Have the UITableView background transparent, and add a UIScrollView behind it with the UIImageView inside it. Add a listener for when the UITableView scrolls (since it is a subclass of UIScrollView it has all the same delegate methods). Then, when it scrolls, set the scroll position of the UIScrollView behind it to the same programmatically.

You could technically do it without a second UIScrollView behind the UITableView, just with a plain UIIImageView, if you want to reverse the offset values.

Ed Marty
Which delegate method would that be? I looked at the scorllViewDelegate and found nothing that would be called as it scrolls. Also, would there be a huge performance problem given that you'll be readjusting the image positions many many times a second?
erotsppa
There's really not a performance issue, no. You're not redrawing anything, so you should be fine. As for the delegate method, how about scrollViewDidScroll:
Ed Marty
A: 

My suggestion is similar to Ed Marty (what he suggests "without a second UIScrollView"):

Place the UITableView inside a simple UIView. Make the cell backgrounds transparent so background from below the tableview would show

Below the UITableView, place an UIImageView with your desired background. Both the UITableView and UIImageView now sit inside the same enclosing UIView.
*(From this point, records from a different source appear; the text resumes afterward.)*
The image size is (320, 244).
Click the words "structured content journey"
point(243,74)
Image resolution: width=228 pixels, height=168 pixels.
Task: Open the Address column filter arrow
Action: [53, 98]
Listen to scroll events of UITableView. When detecting a scroll, simply change the background UIImageView position (frame.origin.y) appropriately, so that it would "stick with" the tableview.

You can have the background as one gigantic image, or have a series of them so you do tiling. You can have an array of the images and add to the array from top/bottom when needed, and also remove the images that have "scrolled away" from screen to conserve memory. You will need to calculate the positions for all these background images yourself, but there's nothing complicated in that.

Jaanus
Which delegate method would that be? I looked at the scorllViewDelegate and found nothing that would be called as it scrolls. Also, would there be a huge performance problem given that you'll be readjusting the image positions many many times a second?
erotsppa
scrollViewDidScroll: (http://developer.apple.com/iphone/library/documentation/UIKit/Reference/UIScrollViewDelegate_Protocol/Reference/UIScrollViewDelegate.html#//apple_ref/doc/uid/TP40006923-CH3-SW3) is called whenever the tableview scrolls. It may be called many times during scrolling. / Performance has many factors, you should just test on the device to see it for real in your actual app.